• [Reading text]
PAID CONTENT | sponsored by St. Luke's University Health Network

Born into a family of “Doctors” in both name and profession, it was probably inevitable that Lynne Doctor, MD, would become a physician.

A vascular surgeon, Dr. Doctor sees patients at The Vascular Center’s Bethlehem, and Palmerton offices. Vascular surgery covers a range of open surgeries and minimally invasive procedures involving the network of arteries and veins that carry blood to and from the heart.

Dr. Doctor diagnoses and manages her patients’ vascular disease through lifestyle changes, medications and surgery.

“The obvious joke of my last name always presents itself,” she said. She asks her patients to call her Dr. Lynne to avoid the awkwardness of saying Dr. Doctor and the inevitable discussion about her unusual, yet apropos, name.

“But seriously, I have a lot of physicians in my family in many different specialties – all of whom have valued their lives, careers and the opportunity to help people. So, there were a lot of positive role models there.”

Dr. Doctor’s brother is an emergency room physician, and her sister-in-law is an internal medicine physician. One of her grandfathers is an OB/GYN, and the other is a pulmonologist. But it was her mother, Gail Schweitz, MD, who uses her maiden name, who had the most significant influence.

“I had a very strong female role model in my mother, a pediatrician who’s still practicing,” she said. “I watched her balance her family and career and be very successful at it. Anytime we go out in the small town where I grew up, she always runs into patients. And now she takes care of children of her previous patients.”

When Dr. Doctor was a young child in Tenafly, Bergen County, New Jersey, doctors carried pagers while on-call to receive messages about their patients. From the time she could read, her mother would allow her to be the first to look at the pager’s message and suggest a response.

“It would say, ‘five-year-old boy with a fever and sore throat,’ and she’d let me give my diagnosis and treatment plan,” Dr. Doctor said.

While she always knew she wanted to be a doctor, it wasn’t until medical school that she became interested in vascular surgery. She saw a rotation offered for vascular surgery that sparked her interest.

“I had several inspiring mentors during that initial vascular surgery rotation and then went on to work with them more extensively.” The specialty offers a lot of diversity because the vascular system involves the entire body, except the heart and brain.

“I might be operating on somebody’s neck in the morning and operating on somebody’s lower leg in the afternoon. It runs the gamut,” she said. “The blood vessels transport blood throughout the body, almost like the plumbing system. The arteries bring blood everywhere, and the veins bring it back to the heart. If there’s a problem, the vascular surgeons take care of it.

“Vascular disease is very prevalent, which is why it’s sort of strange that nobody knows about vascular surgeons or that they should or could be getting vascular care.”

While vascular disease is treatable, it’s not curable. As a result, Dr. Doctor develops relationships with her patients over many years. She still sees patients today who she first saw after finishing her training eight years ago.

“It’s nice to see them eight years later still walking on legs that I treated or if I operated on their carotid arteries, still stroke-free.”

Sometimes, however, the intervention of a vascular surgeon can be life changing. She recalled a patient in her 20s who had a condition misdiagnosed for many years. She had already had three unsuccessful surgeries.

“The patient was at a point where she thought she would never walk normally and never be able to walk without pain,” she said. “In your early 20s, that’s a tough diagnosis to swallow.”

“I diagnosed her as having a fairly rare condition called popliteal entrapment syndrome, where the muscle was in the wrong place and pushed against the artery,” she continued. “I did two surgeries, one on each leg, and now she’s happy and walking around pain-free. She was very grateful afterward to have her life back.

“It’s gratifying to change someone’s life like that.”

• [Supplied records]
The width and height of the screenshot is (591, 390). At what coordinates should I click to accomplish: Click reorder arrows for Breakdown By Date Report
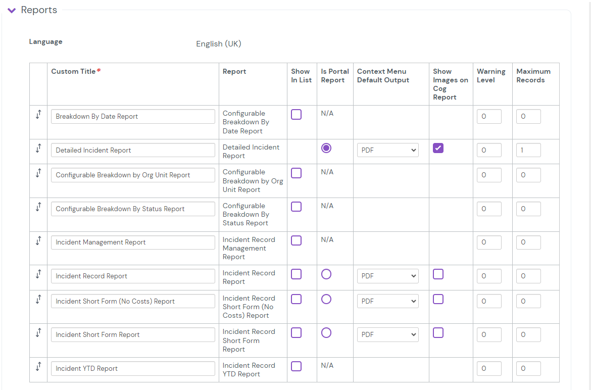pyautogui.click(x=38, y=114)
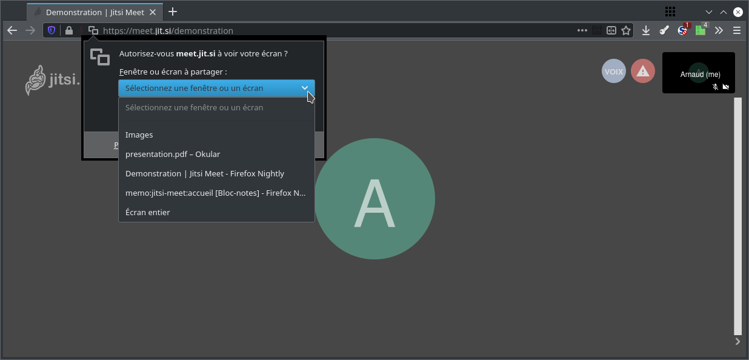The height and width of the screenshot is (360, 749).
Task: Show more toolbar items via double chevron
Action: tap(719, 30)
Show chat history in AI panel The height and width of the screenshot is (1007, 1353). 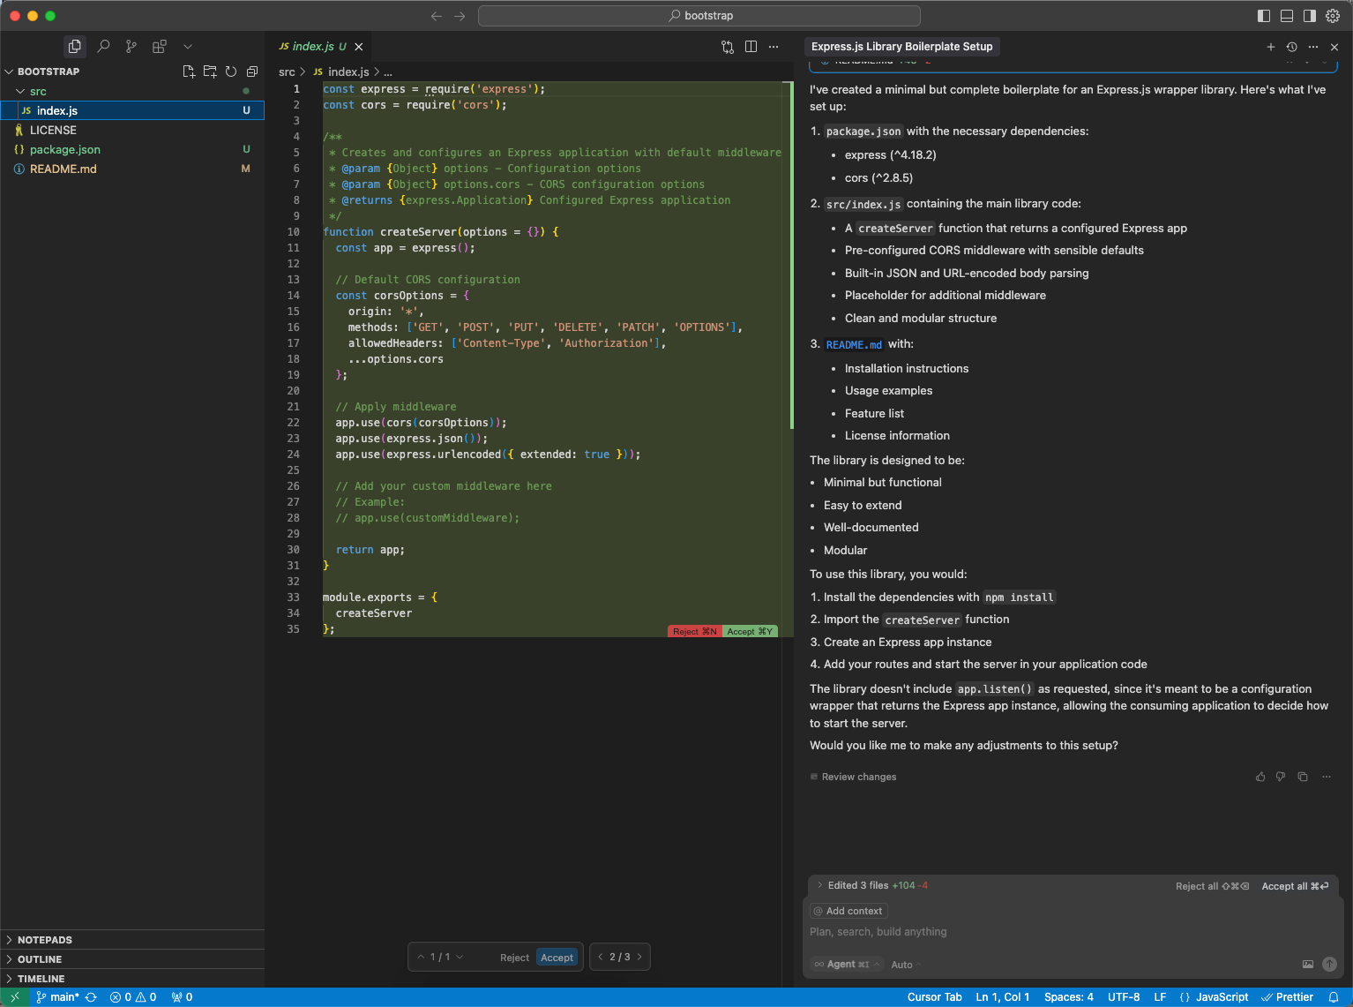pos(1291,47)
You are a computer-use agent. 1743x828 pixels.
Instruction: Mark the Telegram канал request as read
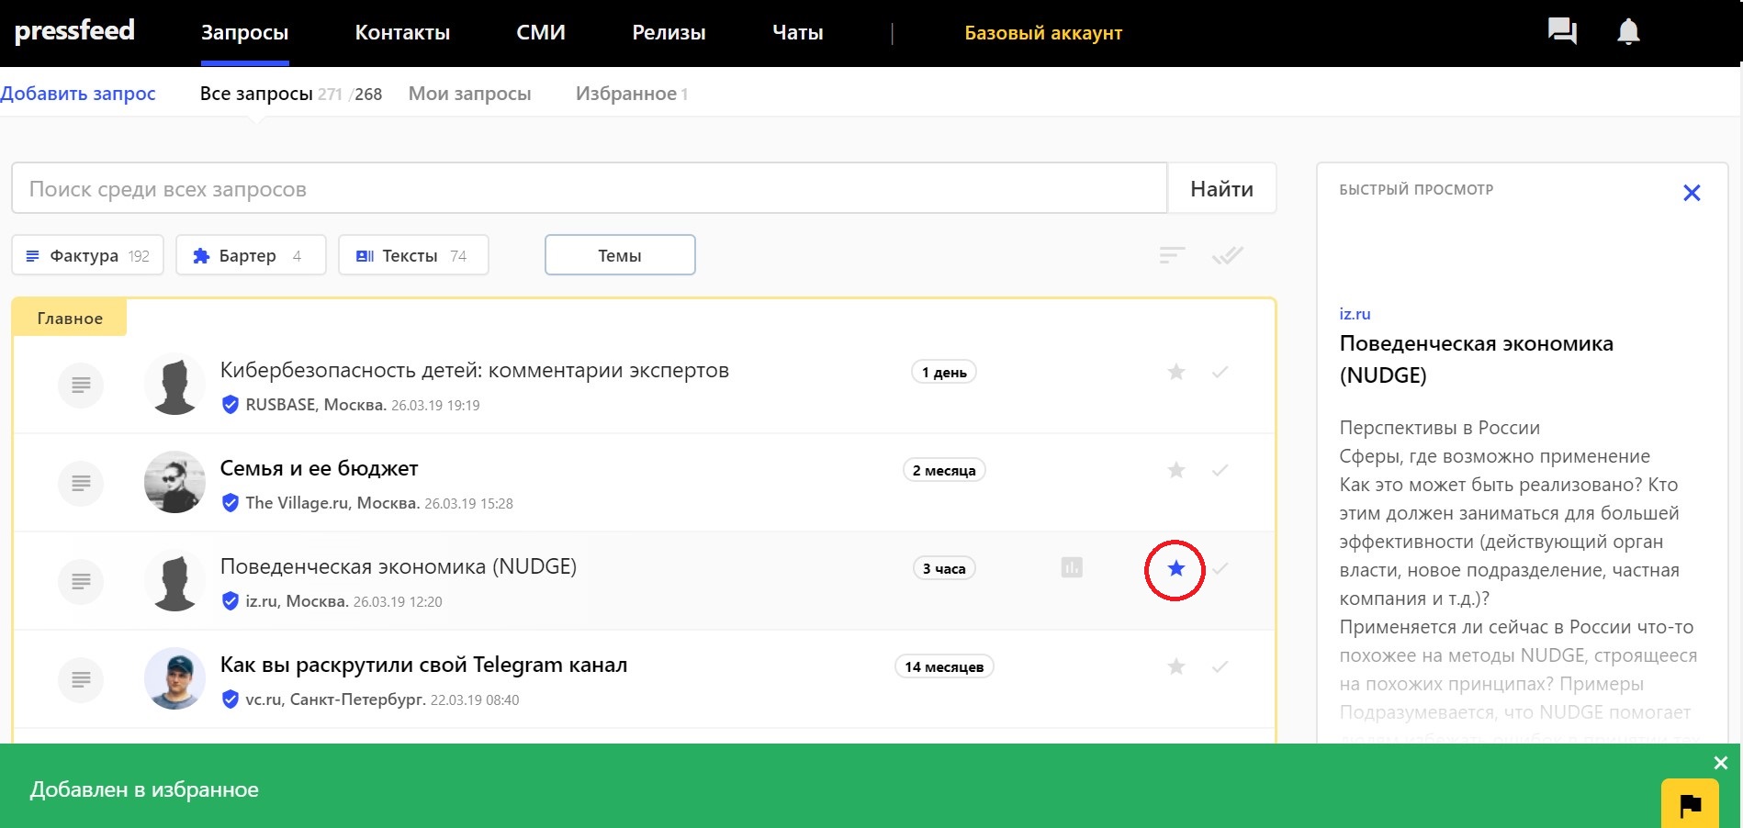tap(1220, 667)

--

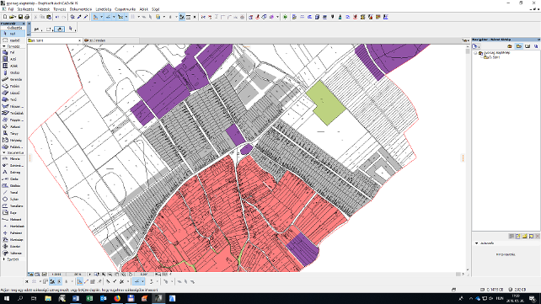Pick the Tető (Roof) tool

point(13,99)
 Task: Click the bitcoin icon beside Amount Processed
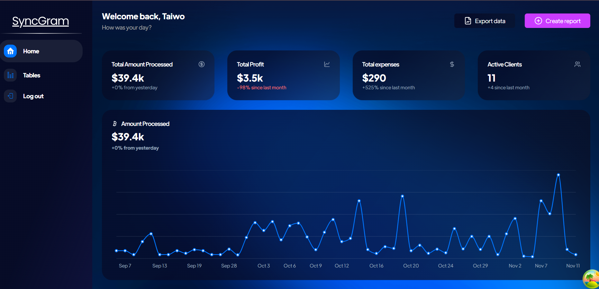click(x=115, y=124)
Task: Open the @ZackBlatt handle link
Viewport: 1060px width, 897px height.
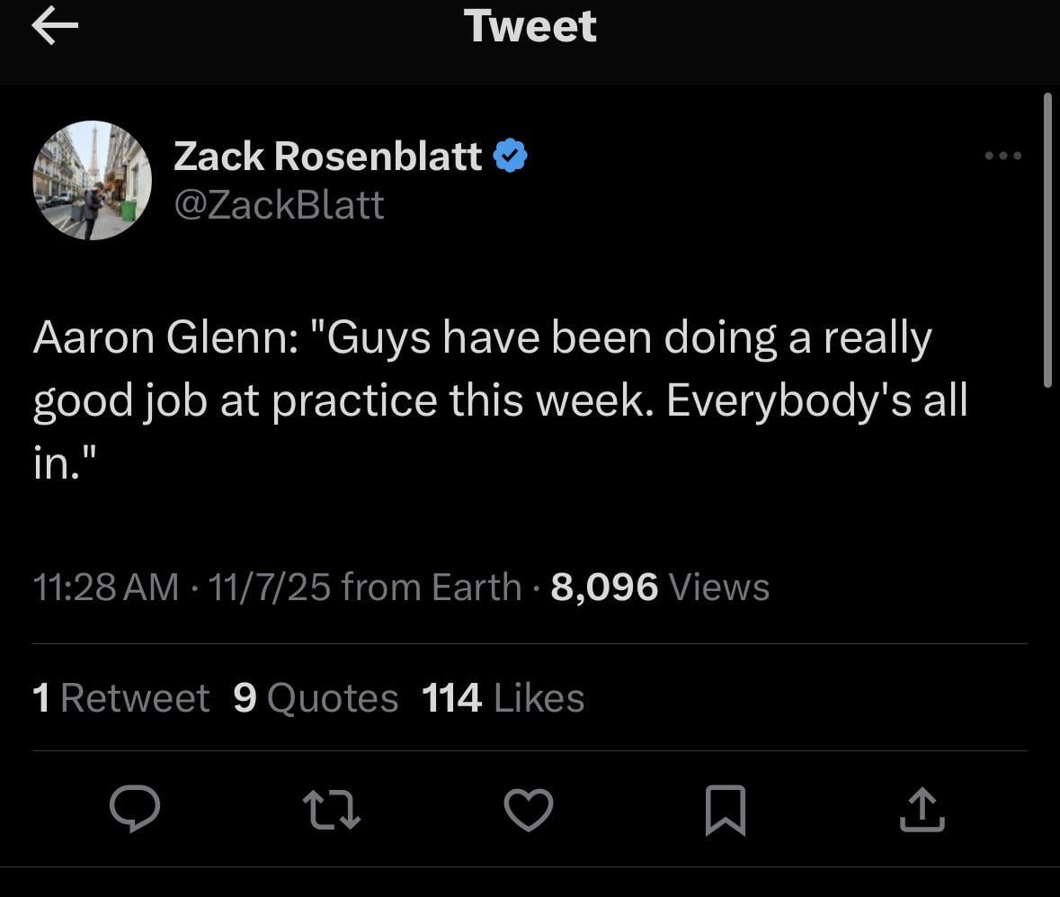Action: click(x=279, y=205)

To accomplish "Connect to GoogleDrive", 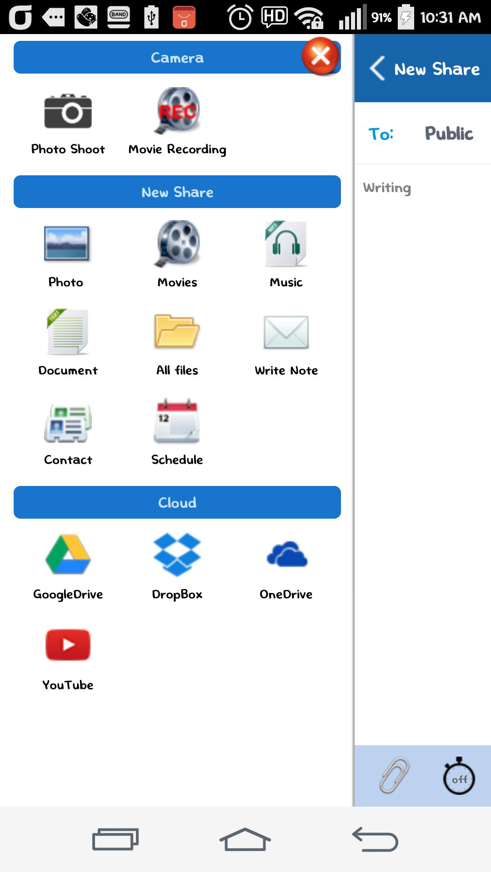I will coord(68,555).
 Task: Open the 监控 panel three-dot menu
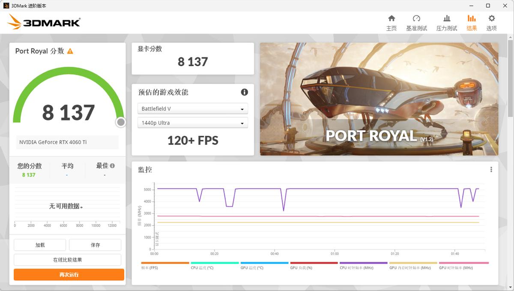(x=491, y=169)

• [About this task] Output the passage of the vascular surgeon profile that begins at the words "While vascular disease" and stops after the words "eight years ago.". The material that comes after the profile is separate from it.

• [Task result]
While vascular disease is treatable, it’s not curable. As a result, Dr. Doctor develops relationships with her patients over many years. She still sees patients today who she first saw after finishing her training eight years ago.